═════ Source text

Best Stooges Songs: 10 Proto-Punk Anthems Teeming With Raw Power

Taking rock’n’roll as far out as it could possibly go, the best Stooges songs captured life lived right on the edge.


The stories of legendary excess involving The Stooges have a tendency to obscure their pioneering music. Yes, Iggy Pop and co lived life on the edge, but – along with their Detroit neighbours MC5 – they cut a series of ferocious records which imagined punk over half a decade prior to the genre officially arriving on the scene. Yet despite copping a deal with Elektra Records, The Stooges were too tanked-up and pissed off to gain mainstream success during their lifetime, but their influence casts one of rock’s longest shadows, and the likes of Sex Pistols, Motörhead and Nirvana would have been unimaginable without them. In celebration of their legacy, we have a real cool time choosing the ten best Stooges songs.

Listen to the best of The Stooges here, and check out our best Stooges songs, below.

10: Penetration (from ‘Raw Power’, 1973)

By late 1971, The Stooges looked like they’d reached the end of the road. Hobbled by drugs, poverty and the loss of their deal with Elektra Records, the band had already announced their split before super-fan David Bowie stepped in to bring them to London and record their third album, Raw Power.

Peaking at No.44 in the UK on release, the record was only a minor chart success, but it’s since become one of rock’s touchstones, with its primal power significantly impacting on future UK punk frontrunners The Clash, The Damned and Sex Pistols. One of Raw Power’s key tracks, the William Burroughs-inspired Penetration was a little more controlled than its furious cohorts Search And Destroy and Your Pretty Face Is Going To Hell, but its haunting, Doors-esque air of menace still sucks in even the most casual listener.

9: I Got A Right (single A-side, 1977)

══════════

What to work on –
1) In the Stooges article, what UK chart position did Raw Power reach on release?
2) Put this sentence from the Stooges article into Spanish: "By late 1971, The Stooges looked like they’d reached the end of the road."

═════ Data excerpt

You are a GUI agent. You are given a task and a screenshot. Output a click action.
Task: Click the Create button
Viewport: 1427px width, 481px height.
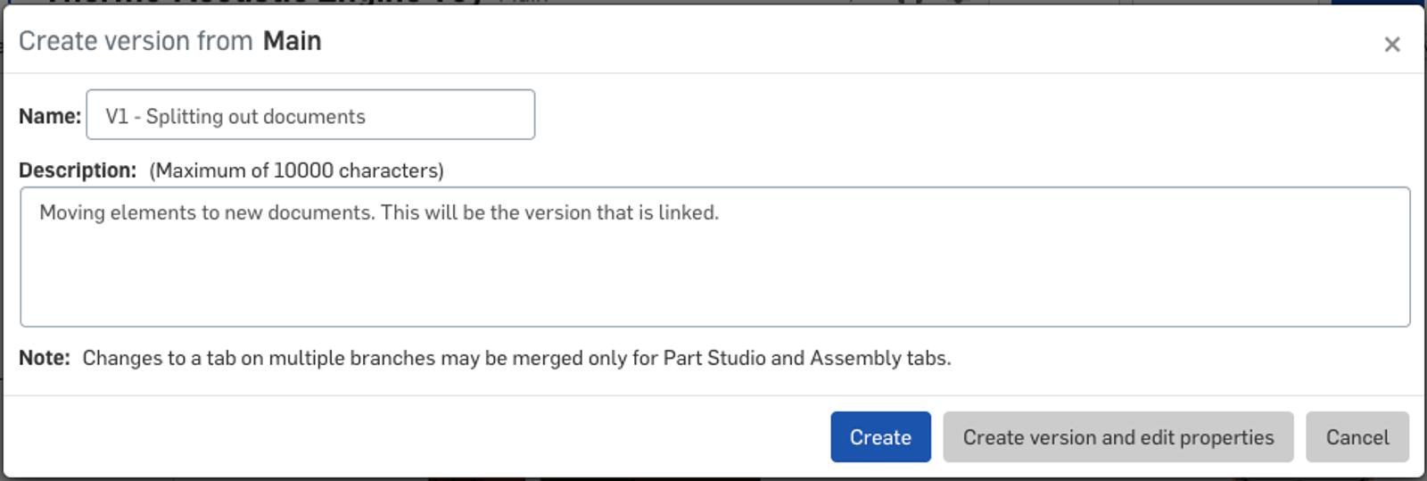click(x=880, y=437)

══════════

Solutions per task –
1) No.44

2) A finales de 1971, parecía que The Stooges habían llegado al final del camino.